MedWire News: Patients who do not respond to aspirin therapy are at increased long-term risk for cardiovascular (CV) morbidity, the results of a systematic review and meta-analysis show.

Such patients, labeled "aspirin resistant," had an approximately four-fold increased risk for nonfatal and fatal cardiovascular, cerebrovascular, or vascular events when taking aspirin compared with those classified as sensitive to aspirin.

"Not only did aspirin resistance have an effect on clinical outcome but this risk was not ameliorated by currently used adjunct antiplatelet therapies," the study authors note.

It is not clear why a significant number of CV disease patients derive no benefit from aspirin therapy, nor how these patients may be identified, explain Michael Buchanan (McMaster University, Hamilton, Ontario, Canada) and colleagues.

Such patients have been termed aspirin resistant because their platelets are not affected in the same way as platelets from individuals who seem to benefit from aspirin therapy. Yet it remains unknown whether these patients simply receive too low an aspirin dose, are not compliant, have differing abilities to absorb aspirin, or have an underlying genetic disposition that makes aspirin ineffective. Furthermore, few studies have addressed the impact of aspirin resistance on clinical outcomes.

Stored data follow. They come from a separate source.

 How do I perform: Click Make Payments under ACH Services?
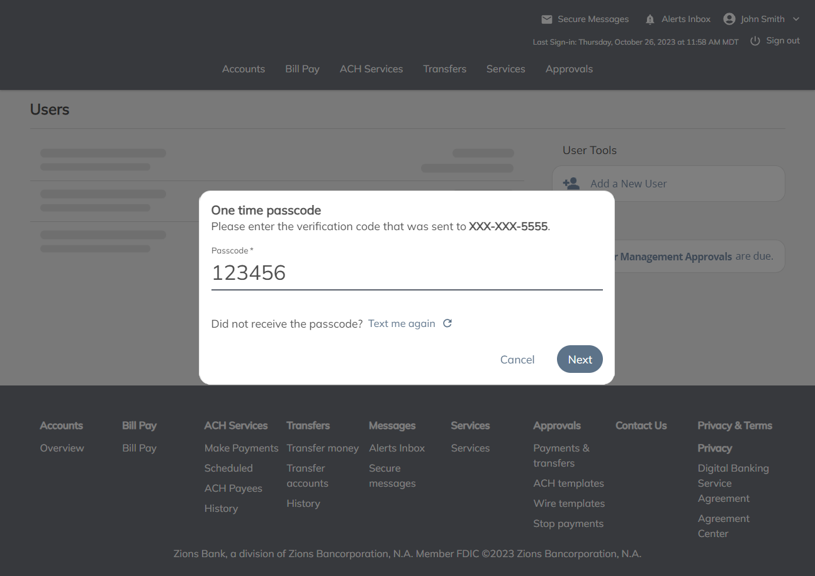pos(241,448)
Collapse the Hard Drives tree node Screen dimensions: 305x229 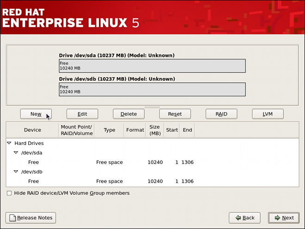point(9,144)
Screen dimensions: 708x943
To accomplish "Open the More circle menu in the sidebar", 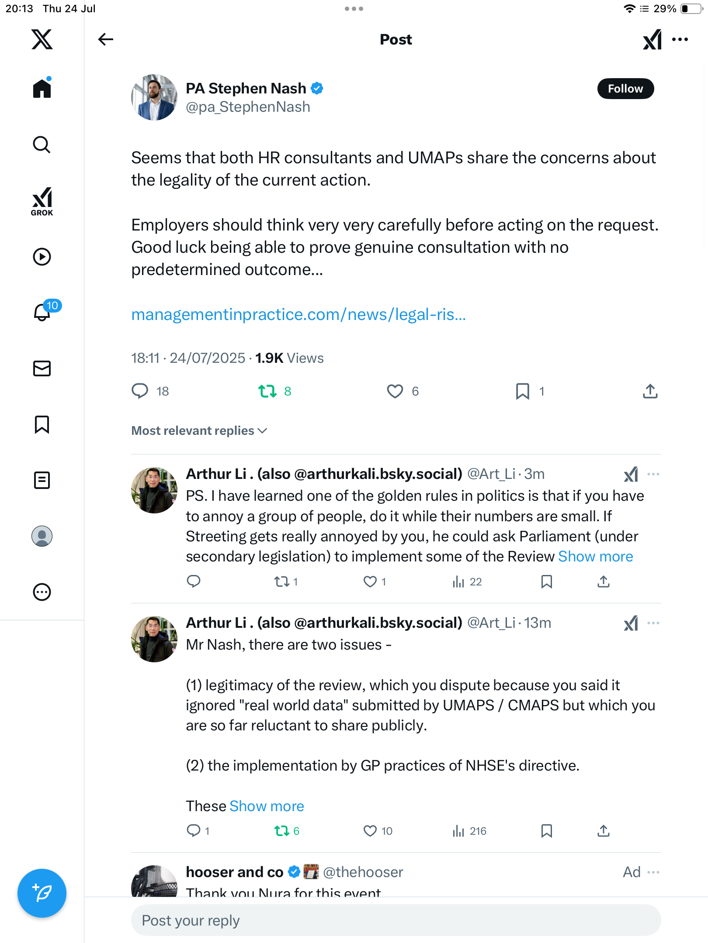I will click(42, 592).
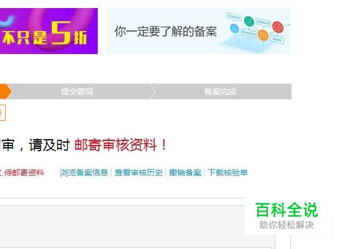The height and width of the screenshot is (249, 345).
Task: Click the 撤销备案 link
Action: click(x=185, y=173)
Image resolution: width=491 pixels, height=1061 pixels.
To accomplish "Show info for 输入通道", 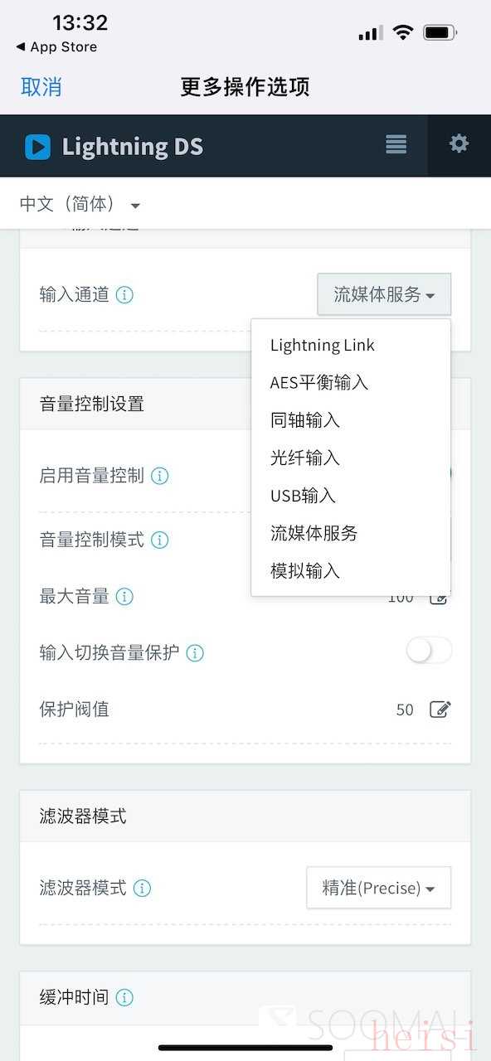I will [x=124, y=295].
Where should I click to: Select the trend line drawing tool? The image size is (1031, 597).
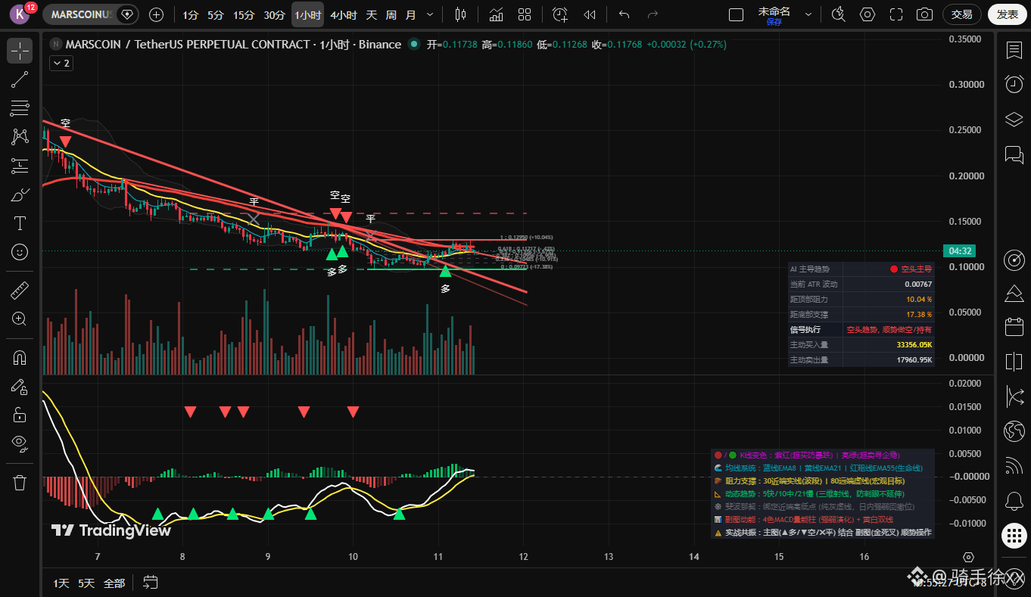coord(20,80)
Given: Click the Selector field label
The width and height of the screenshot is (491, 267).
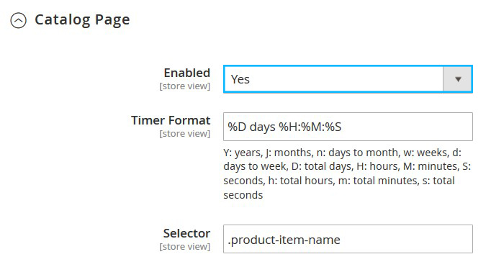Looking at the screenshot, I should tap(186, 233).
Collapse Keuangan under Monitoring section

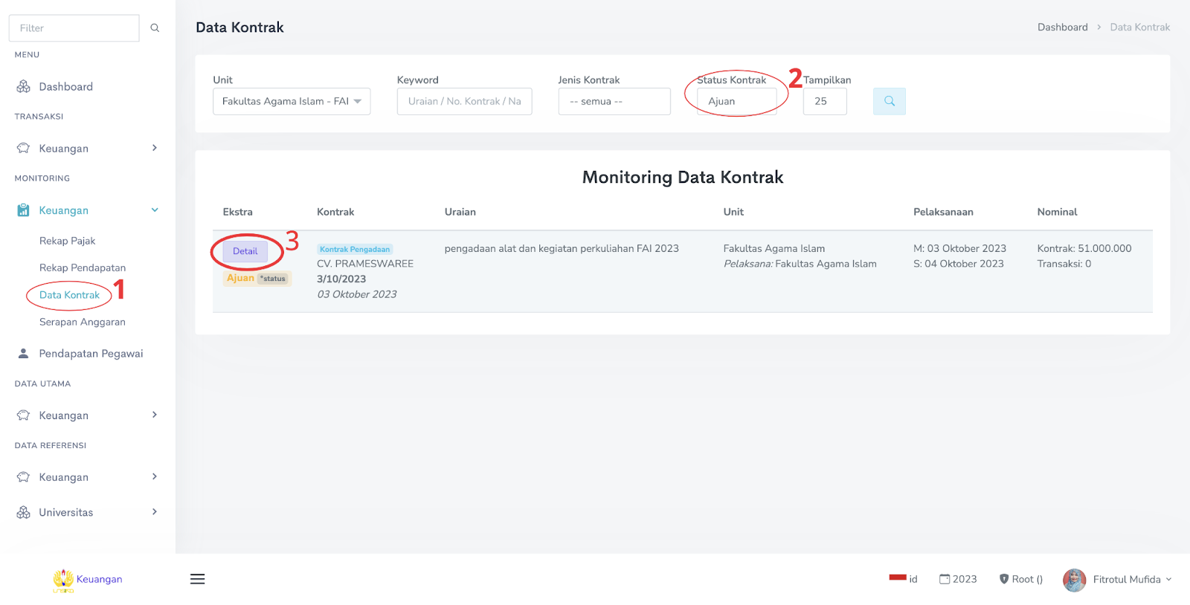click(88, 210)
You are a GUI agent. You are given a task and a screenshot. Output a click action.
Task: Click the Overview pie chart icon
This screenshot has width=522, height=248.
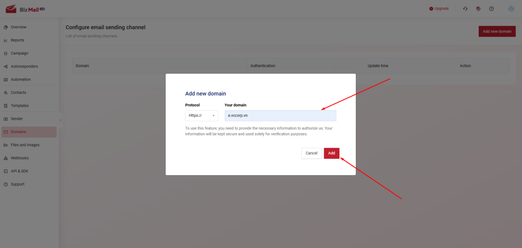pyautogui.click(x=6, y=27)

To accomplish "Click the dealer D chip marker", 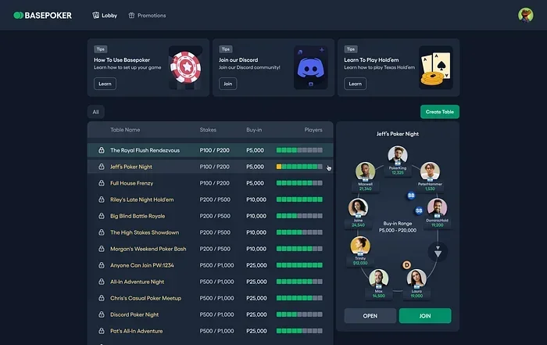I will tap(406, 264).
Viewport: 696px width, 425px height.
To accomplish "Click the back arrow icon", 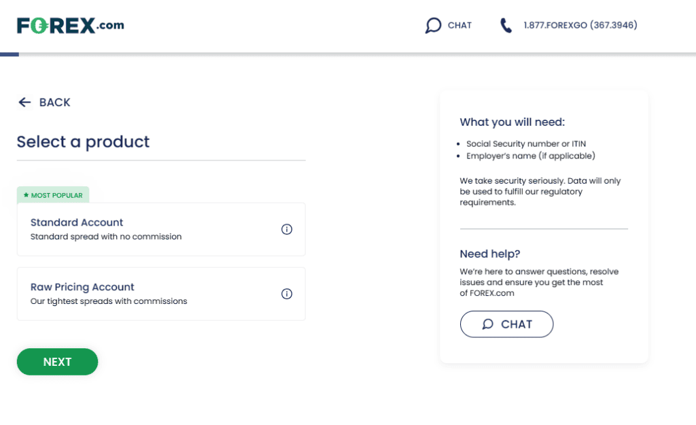I will 25,102.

To look for any relationship between aspirin resistance and clinical outcomes, Buchanan and team reviewed the literature and conducted a meta-analysis on 20 studies involving 2930 patients with CV disease who were receiving aspirin as an antithrombotic. Patients were classified as aspirin resistant if their platelet response was not inhibited in vitro by aspirin.

Overall, 810 (28%) patients were classified as aspirin resistant. These patients, regardless of underlying clinical symptoms, had a greater risk for death, acute coronary syndrome, failure in vascular intervention, or a new cerebrovascular event.

Indeed, 39% of aspirin-resistant compared with 16% of aspirin-sensitive patients had any cardiovascular event, giving an odds ratio of 3.85 (p<0.001).

The odds ratios for acute coronary syndrome, graft failure, and new cerebrovascular event in aspirin resistant compared with aspirin sensitive patients were 4.06, 4.35, and 3.78, respectively.

Moreover, the odds ratio for mortality for aspirin resistant patients was 5.99 (p<0.003).

A planned sensitivity analysis revealed no evidence of a dose-response relationship between aspirin resistance and any cardiovascular outcome among patients who received aspirin alone or who received a second antiplatelet. Furthermore, patients who were aspirin resistant had no benefit from concomitant therapy with clopidogrel or tirofiban, or both.

Italian cardiologists Giuseppe Biondi-Zoccai (University of Turin) and Marzia Lotrionte (Catholic University, Rome) commented in an accompanying editorial that further trials are needed to clarify whether aspirin resistance is just a nonmodifiable risk factor, or whether more aggressive antithrombotic regimens will benefit patients with aspirin resistance.

However, they cautioned that although clinical trials will help "fill in the gaps," there may be another factor generating interest in aspirin resistance.

"Drug companies may be keen to downgrade aspirin from its leading role as an effective drug in CV disease so that they can substitute it with much more expensive but marginally more effective alternatives," they stated.